◆ **SOURCE PASSAGE**:
Abstract
Artificial Intelligence (AI)—especially Large Language Models (LLMs)—has become increasingly important in higher education, offering applications ranging from personalized learning paths to administrative process automation. Despite these advancements, there is a clear need for integrative frameworks that address both technical efficiency and ethical standards, particularly in data-sensitive academic contexts. This paper presents findings from a systematic literature review of 111 relevant studies (2014–2024) identified in Web of Science, Scopus, and Google Scholar. Guided by PRISMA methodology, we synthesized the potential benefits (e.g., adaptive feedback, administrative automation) and significant challenges (e.g., privacy issues, algorithmic bias, lack of model explainability). We propose three essential pillars for responsible and effective AI integration in higher education:
- Institution-owned AI systems to ensure robust data governance,
- Continually updated policy guidelines emphasizing transparency and academic integrity, and
- High-quality professional development for faculty to build both technical and ethical capacities.
Our findings underscore the need for holistic approaches that unite technical innovation with ethical accountability, thus facilitating sustainable, equitable, and data-protective AI adoption in universities. The conclusions and recommendations presented here provide a practical roadmap for institutions seeking to optimize learning processes while maintaining the highest standards of fairness and privacy.

◆ **ASSIGNMENT**: Can you update the part of the abstract that opens with the words containing "Our findings underscore" and closes with "fairness and privacy.", replacing "universities" with "colleges"? You won't need the rows to do this.

◆ **LISTED RECORDS**:
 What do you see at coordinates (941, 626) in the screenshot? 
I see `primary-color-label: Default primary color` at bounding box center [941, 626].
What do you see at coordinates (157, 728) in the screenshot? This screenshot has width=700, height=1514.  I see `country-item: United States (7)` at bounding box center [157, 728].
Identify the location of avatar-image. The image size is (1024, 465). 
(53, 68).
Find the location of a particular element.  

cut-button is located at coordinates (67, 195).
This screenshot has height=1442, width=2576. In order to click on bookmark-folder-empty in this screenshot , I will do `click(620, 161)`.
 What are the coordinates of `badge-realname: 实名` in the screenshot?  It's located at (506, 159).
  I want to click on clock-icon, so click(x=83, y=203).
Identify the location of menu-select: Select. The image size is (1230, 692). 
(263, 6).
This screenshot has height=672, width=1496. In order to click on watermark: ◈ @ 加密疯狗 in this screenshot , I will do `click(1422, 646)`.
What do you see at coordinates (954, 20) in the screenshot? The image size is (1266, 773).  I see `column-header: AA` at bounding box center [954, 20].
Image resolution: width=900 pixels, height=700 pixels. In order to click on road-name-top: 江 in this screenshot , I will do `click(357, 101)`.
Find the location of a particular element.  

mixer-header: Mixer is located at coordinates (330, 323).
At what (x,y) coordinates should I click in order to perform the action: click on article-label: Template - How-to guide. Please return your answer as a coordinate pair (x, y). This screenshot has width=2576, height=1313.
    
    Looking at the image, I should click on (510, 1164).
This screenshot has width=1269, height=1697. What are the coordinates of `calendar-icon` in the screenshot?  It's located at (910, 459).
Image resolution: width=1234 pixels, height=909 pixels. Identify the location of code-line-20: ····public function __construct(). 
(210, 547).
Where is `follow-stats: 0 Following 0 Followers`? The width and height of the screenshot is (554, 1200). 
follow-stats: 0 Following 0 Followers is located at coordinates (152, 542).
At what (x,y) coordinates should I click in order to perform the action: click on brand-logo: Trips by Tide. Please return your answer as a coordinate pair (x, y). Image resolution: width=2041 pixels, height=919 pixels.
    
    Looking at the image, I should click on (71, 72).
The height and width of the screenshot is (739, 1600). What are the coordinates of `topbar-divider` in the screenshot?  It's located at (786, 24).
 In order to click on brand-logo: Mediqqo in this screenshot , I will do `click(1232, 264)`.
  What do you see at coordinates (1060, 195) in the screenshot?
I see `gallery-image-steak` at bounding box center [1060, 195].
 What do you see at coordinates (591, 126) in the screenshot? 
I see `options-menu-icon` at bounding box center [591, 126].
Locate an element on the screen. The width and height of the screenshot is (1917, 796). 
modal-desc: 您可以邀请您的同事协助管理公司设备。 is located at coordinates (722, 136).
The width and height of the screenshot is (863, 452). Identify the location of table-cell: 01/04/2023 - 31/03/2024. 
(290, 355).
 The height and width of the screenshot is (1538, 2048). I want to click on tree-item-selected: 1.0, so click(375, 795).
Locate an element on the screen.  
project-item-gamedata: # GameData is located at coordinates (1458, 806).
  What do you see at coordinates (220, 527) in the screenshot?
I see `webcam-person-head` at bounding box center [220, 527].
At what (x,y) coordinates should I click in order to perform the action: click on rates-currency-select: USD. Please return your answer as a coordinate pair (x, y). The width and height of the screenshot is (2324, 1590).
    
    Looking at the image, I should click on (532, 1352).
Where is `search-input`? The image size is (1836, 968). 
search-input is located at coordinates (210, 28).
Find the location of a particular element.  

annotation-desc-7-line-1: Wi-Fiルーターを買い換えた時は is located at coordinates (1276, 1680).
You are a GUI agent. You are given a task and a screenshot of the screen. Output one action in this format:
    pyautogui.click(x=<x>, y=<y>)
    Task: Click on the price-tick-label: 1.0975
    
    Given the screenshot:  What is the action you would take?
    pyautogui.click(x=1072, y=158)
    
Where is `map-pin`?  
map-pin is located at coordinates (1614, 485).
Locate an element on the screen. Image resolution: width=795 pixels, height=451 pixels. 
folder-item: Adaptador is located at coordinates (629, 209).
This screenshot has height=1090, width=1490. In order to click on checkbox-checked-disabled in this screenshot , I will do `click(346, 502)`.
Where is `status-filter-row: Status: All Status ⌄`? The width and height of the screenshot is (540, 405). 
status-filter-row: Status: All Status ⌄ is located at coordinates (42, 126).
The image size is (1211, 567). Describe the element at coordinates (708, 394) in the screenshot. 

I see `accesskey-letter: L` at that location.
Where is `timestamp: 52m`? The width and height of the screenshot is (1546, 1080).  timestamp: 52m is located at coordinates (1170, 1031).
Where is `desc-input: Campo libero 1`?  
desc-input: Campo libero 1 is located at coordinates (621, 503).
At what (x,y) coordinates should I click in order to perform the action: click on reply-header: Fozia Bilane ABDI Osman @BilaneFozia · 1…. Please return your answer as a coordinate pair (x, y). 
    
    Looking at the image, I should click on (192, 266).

◆ **SOLUTION TO THIS PROBLEM**:
Our findings underscore the need for holistic approaches that unite technical innovation with ethical accountability, thus facilitating sustainable, equitable, and data-protective AI adoption in colleges. The conclusions and recommendations presented here provide a practical roadmap for institutions seeking to optimize learning processes while maintaining the highest standards of fairness and privacy.